On est au début du 19 siècle, une époque où l’église jouait un rôle prépondérant dans l’animation de la société. Une période où la France, de laquelle Haiti vient de déclarer son indépendance, a été qualifiée de ‘’civilisation paroissiale’’, par certains sociologues en faisant allusion au nombre de paroisses construites pendant cette période. Les symboles religieux étaient expression de grandeur…
C’est dans ce contexte particulier que Christophe entreprit de construire un ensemble d’édifices comme symbole de sa force et de sa vision comme chef d’État d’abord, et Monarque du royaume du Nord, un peu plus tard. Du nombre des constructions imposantes du Roi bâtisseur, figure la chapelle royale de Milot, érigée au chevet du palais Sans Souci.

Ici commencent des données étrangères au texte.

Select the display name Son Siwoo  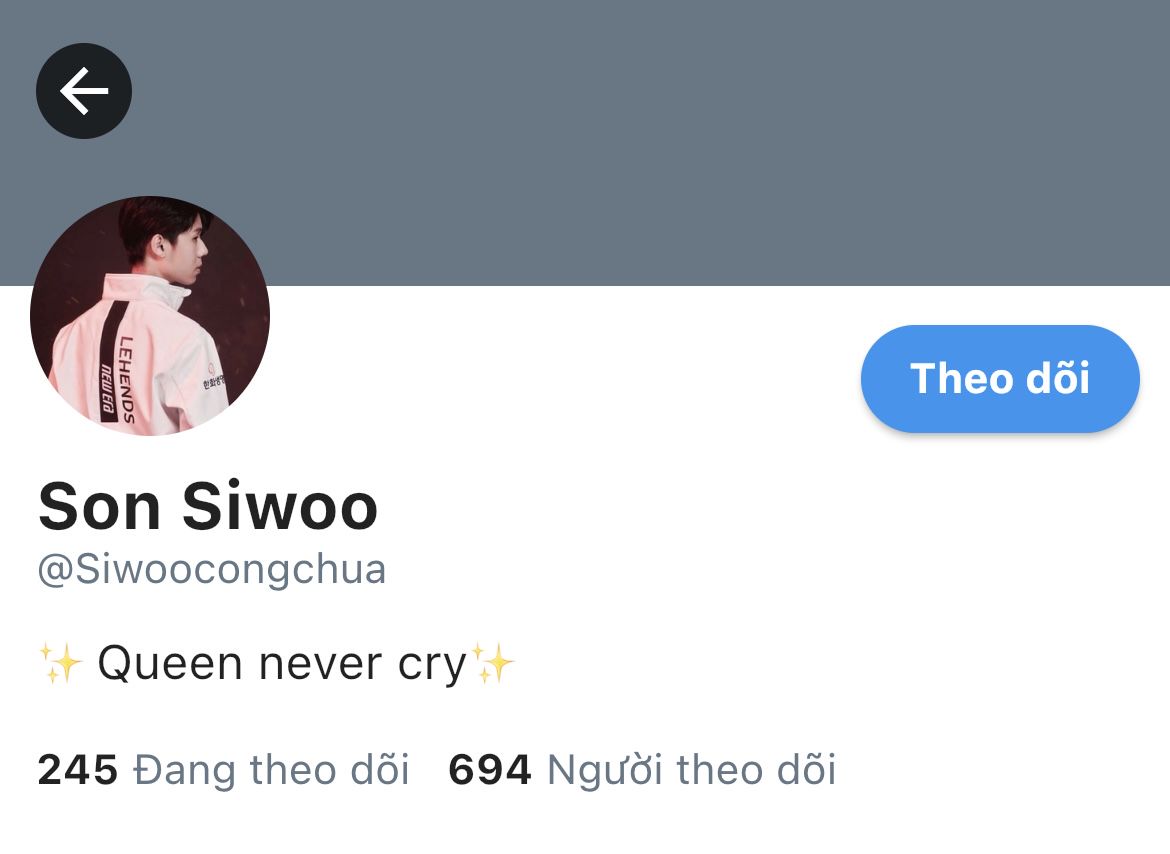point(208,506)
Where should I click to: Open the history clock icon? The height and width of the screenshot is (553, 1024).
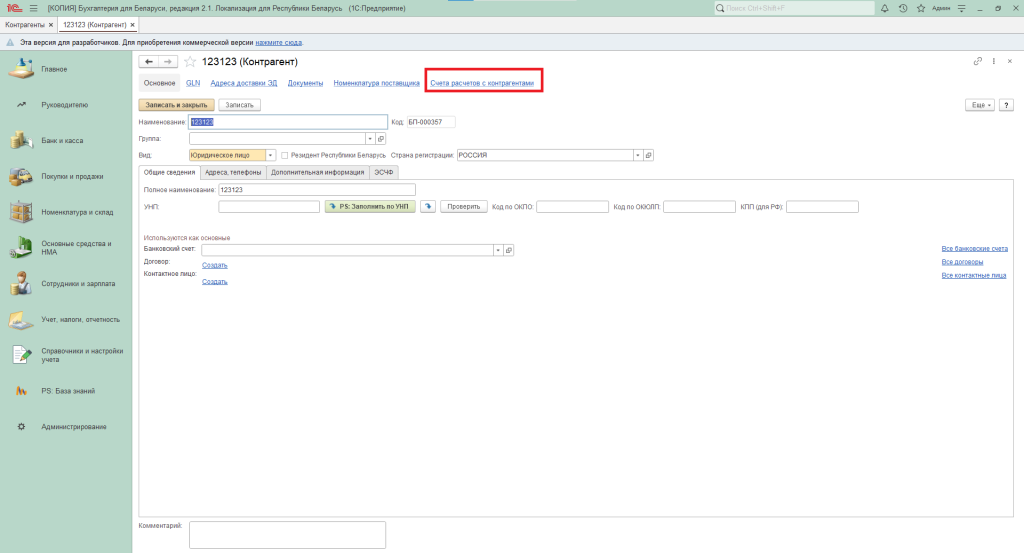click(903, 8)
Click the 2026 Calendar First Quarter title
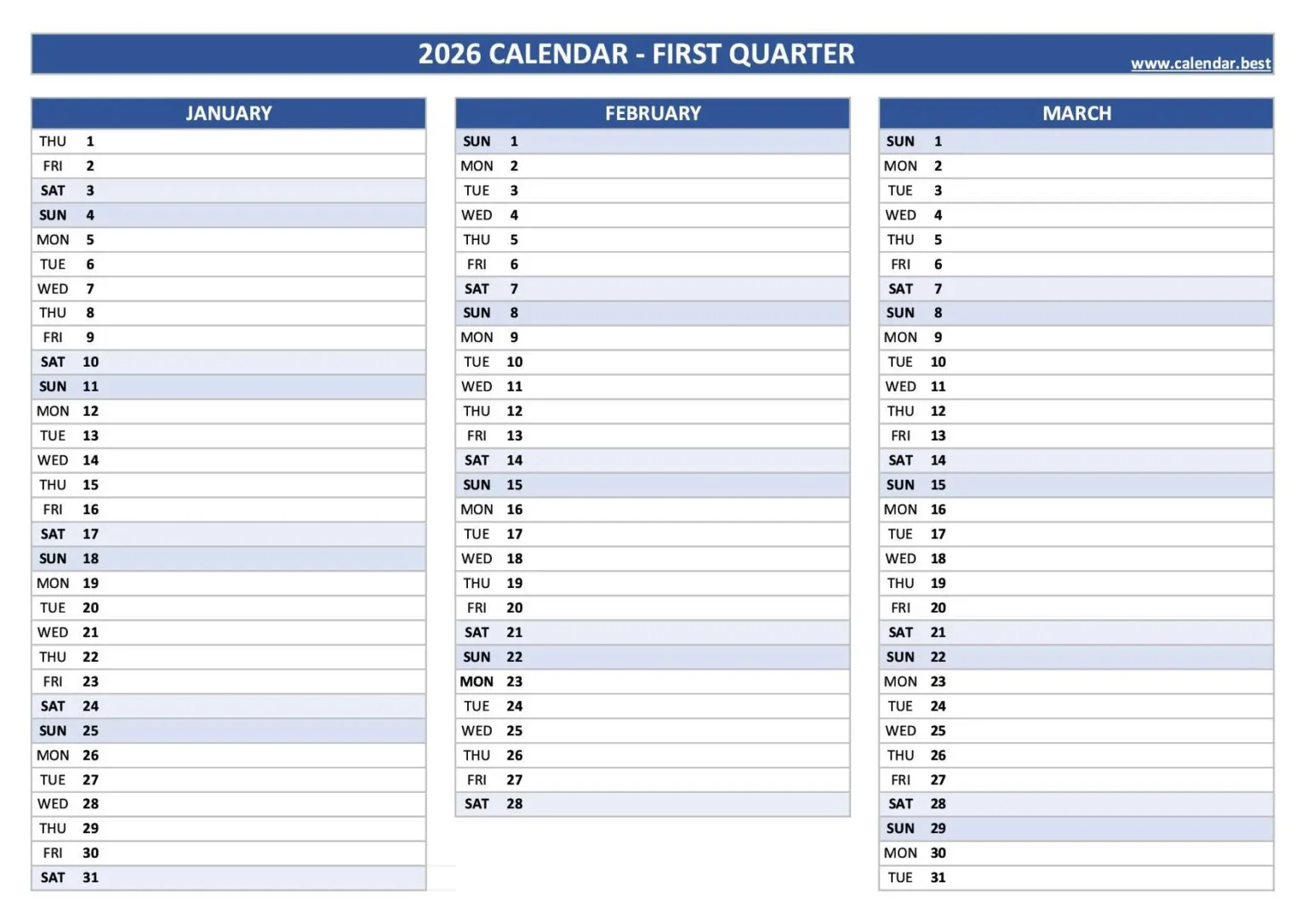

Cette construction réalisée entre 1810 et 1813 fut témoin de l’intronisation, en 1811, du roi autoproclamé, Henry Ier. La paroisse répondait à toutes les exigences de son époque tant par sa beauté architecturale que par sa position par rapport au palais royal, comme nous l’explique le professeur Lewis A. Clorméus, Docteur en sociologie de la religion et Détenteur d’un master en Histoire, Mémoire et Patrimoine. « Dans la conception du moment, l’État et l’église devaient se donner la main afin de permettre à la société de maintenir un certain équilibre » soutient-il.
La chapelle royale de Milot, plus qu’un simple édifice, fut un message du Roi au monde occidental pour faire étalage du niveau de civilisation de son peuple. Elle fut aussi un mausolée où fut inhumé, entre autre corps, celui du commandant André Vernet, signataire de l’acte de l’indépendance, Prince des Gonaïves, ministre des finances et de l’intérieur de l’empereur Jacques Ier, et commandant des Gonaïves après l’expulsion des Français. Voilà ce qui lui vaut le titre de « Panthéon » selon le professeur Clorméus, qui enseigne la socio-antropologie des religions à l’Université d’Etat d’Haiti.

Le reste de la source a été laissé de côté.